* **What you are asked to do**: Count the lines in the entries below that contain the string "Open", matching case exactly, and give only the number.

* **Listing**:
+ + + +

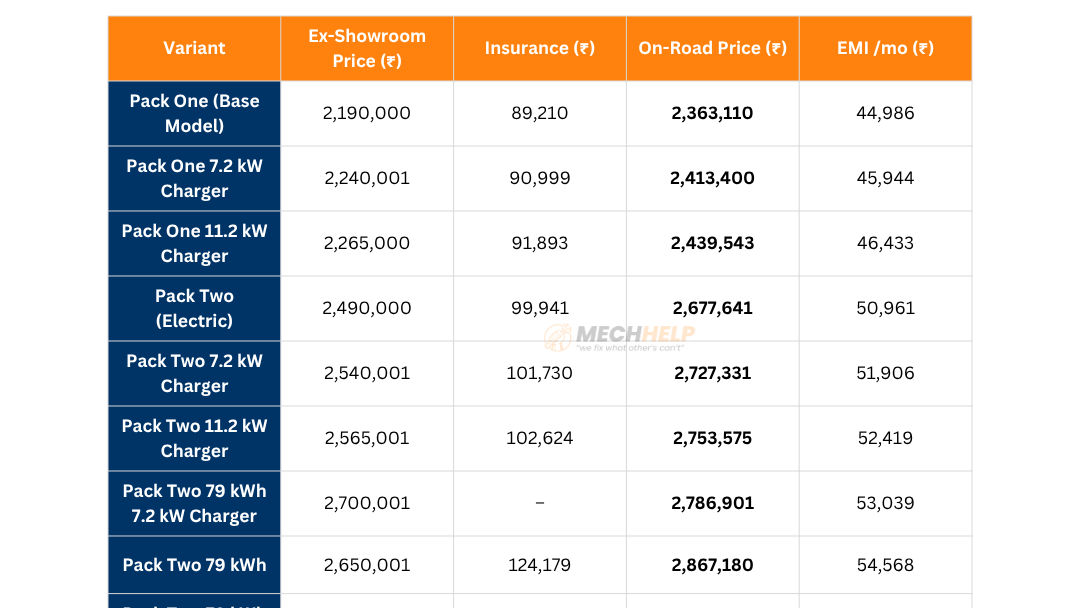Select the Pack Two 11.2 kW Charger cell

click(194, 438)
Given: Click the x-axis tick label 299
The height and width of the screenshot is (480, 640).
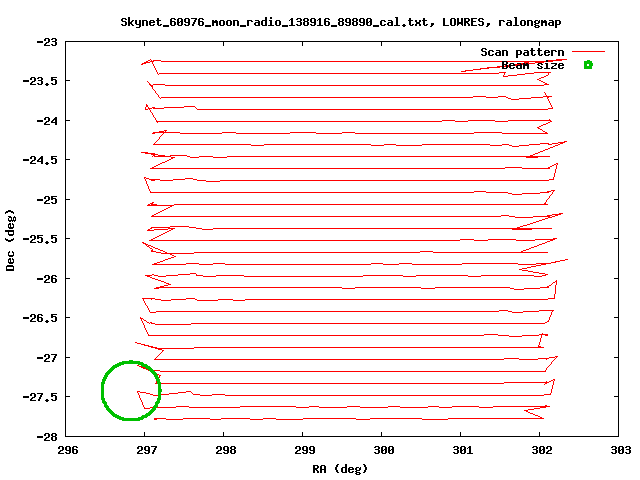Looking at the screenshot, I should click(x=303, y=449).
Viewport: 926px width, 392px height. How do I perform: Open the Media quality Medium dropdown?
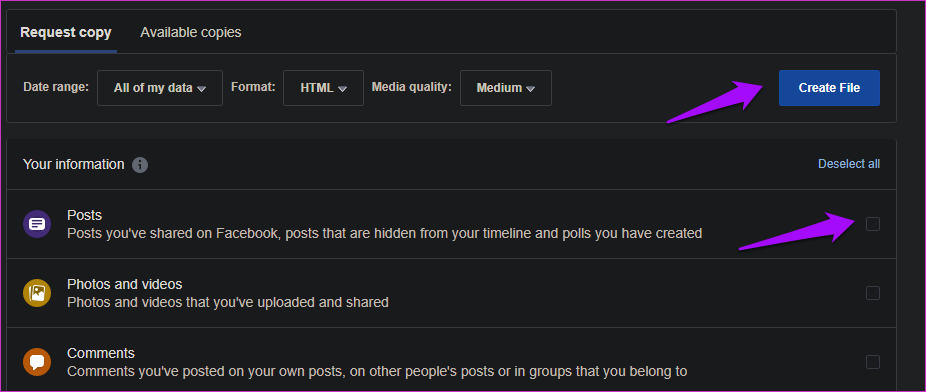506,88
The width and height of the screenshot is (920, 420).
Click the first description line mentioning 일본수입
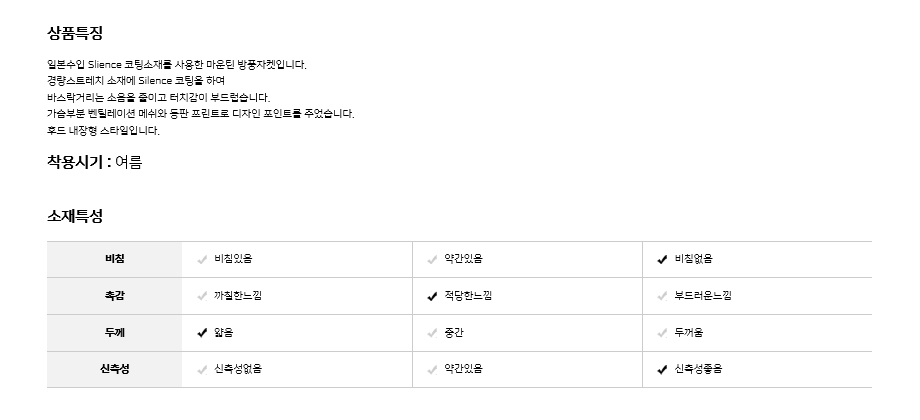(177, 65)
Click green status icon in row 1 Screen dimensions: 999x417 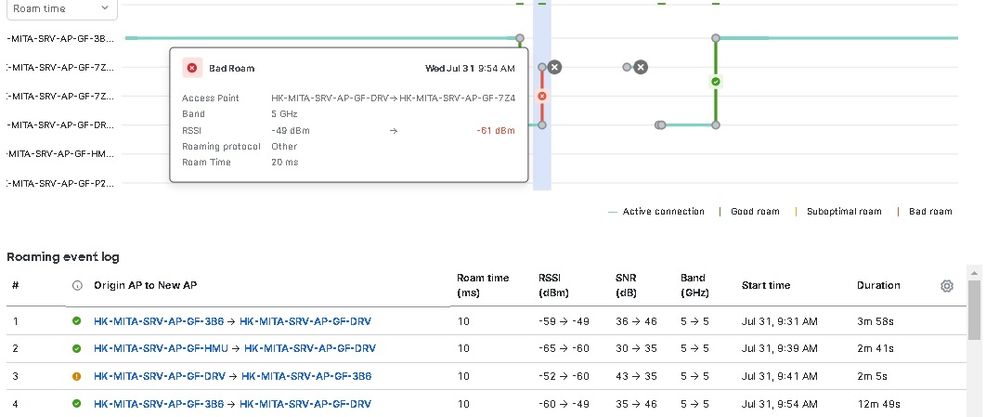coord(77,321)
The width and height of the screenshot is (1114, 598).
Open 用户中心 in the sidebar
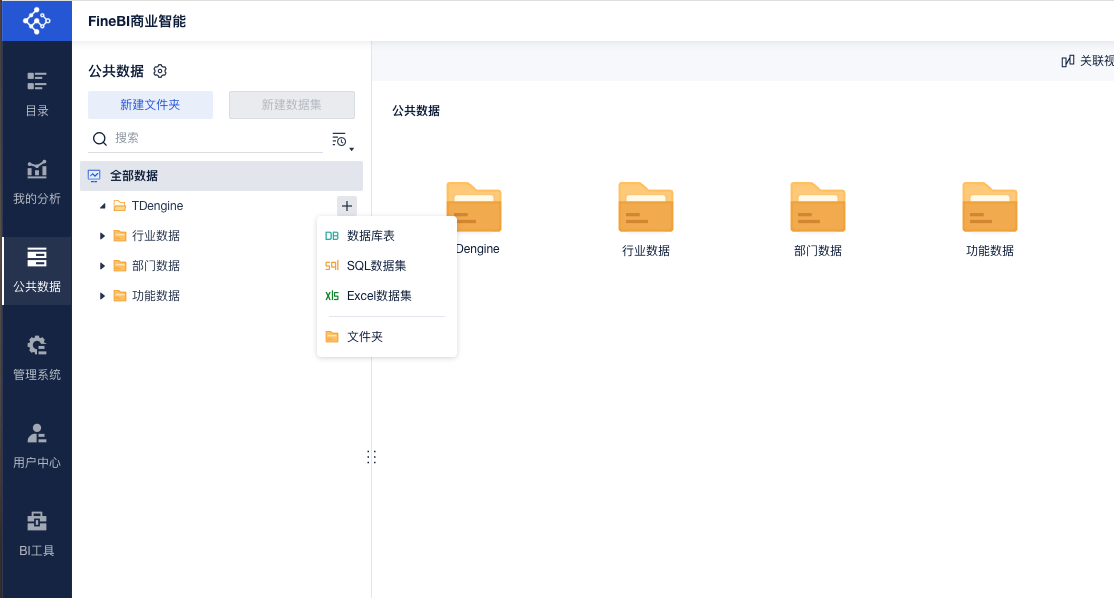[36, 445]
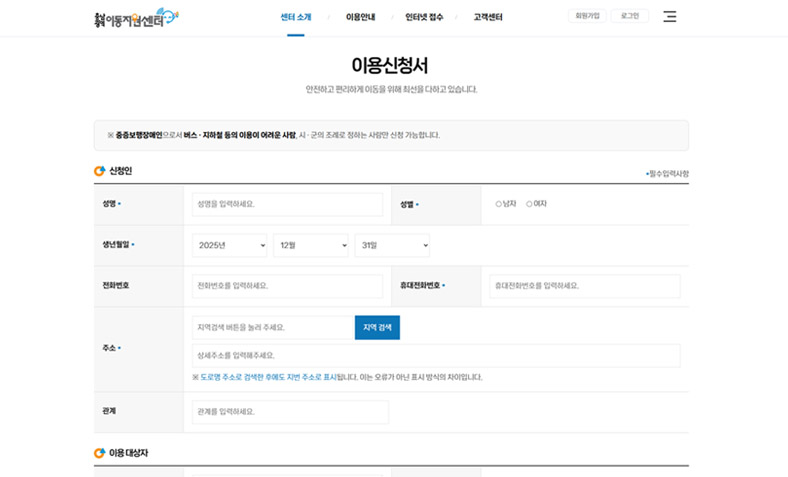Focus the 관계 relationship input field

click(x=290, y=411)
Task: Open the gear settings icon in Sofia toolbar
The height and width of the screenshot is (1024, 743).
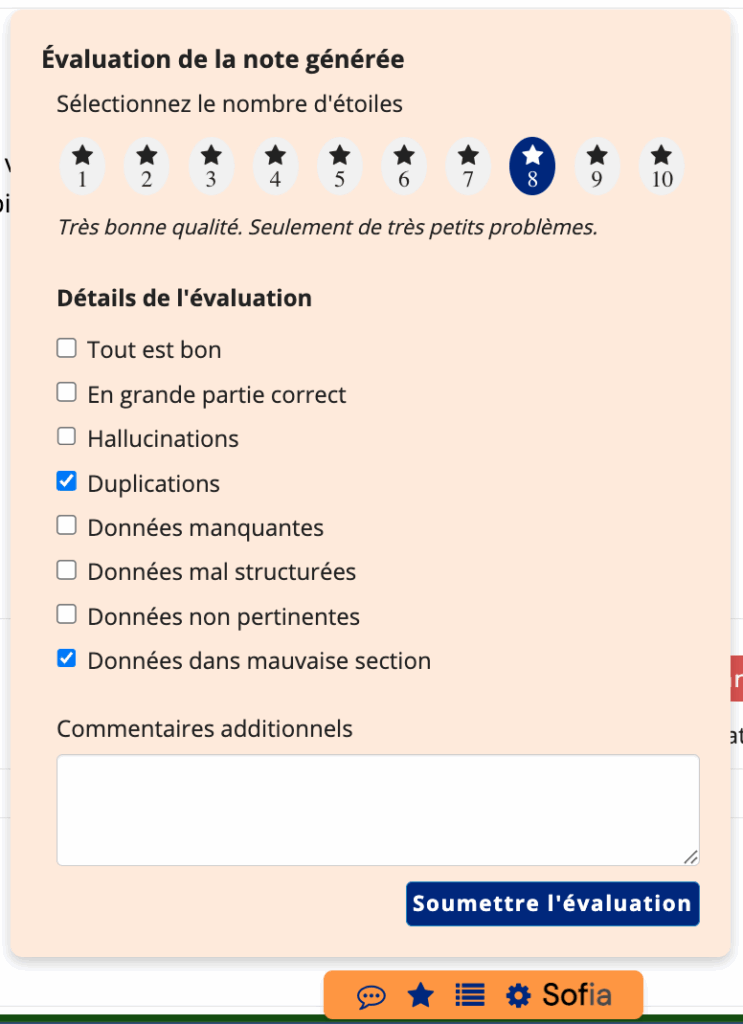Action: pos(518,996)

+ + + +

* **Task response**: 3